As I had most of this sketched out I could not settled on a good name for explain the different goals of all of our different communities because it does include some of the casual players who never go to tournaments and people who go hard at their games without stopping to play for fun. The two names I had for our groups were either the Post Arcade Community or the Competitive Fighting Game Communities. I could also use the Post Arcade Competitive Fighting Game Community but that is a really long name and not all that sexy to the outsiders. But now that the MLG has picked up Soul Calibur 5 and King of Fighters XIII, more new members will come to these communities. These new members, as well as outside media, need to understand that the history of each game and their respective communities is different, nuanced and unique.

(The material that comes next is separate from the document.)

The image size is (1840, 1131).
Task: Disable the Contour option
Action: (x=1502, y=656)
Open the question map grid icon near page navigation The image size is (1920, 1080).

The easier we are able to make it to the public those disctions and how the find the information, the better we will be able to absorb new members into the overall community. Even though we are united by tournaments (more on this in a couple of weeks), we each go home to different house and do things in different ways. These houses are all awesome and worthy of being respected.
Some of you may be wondering why I needed to write this and other such good stuff, this is the base for other articles in the future.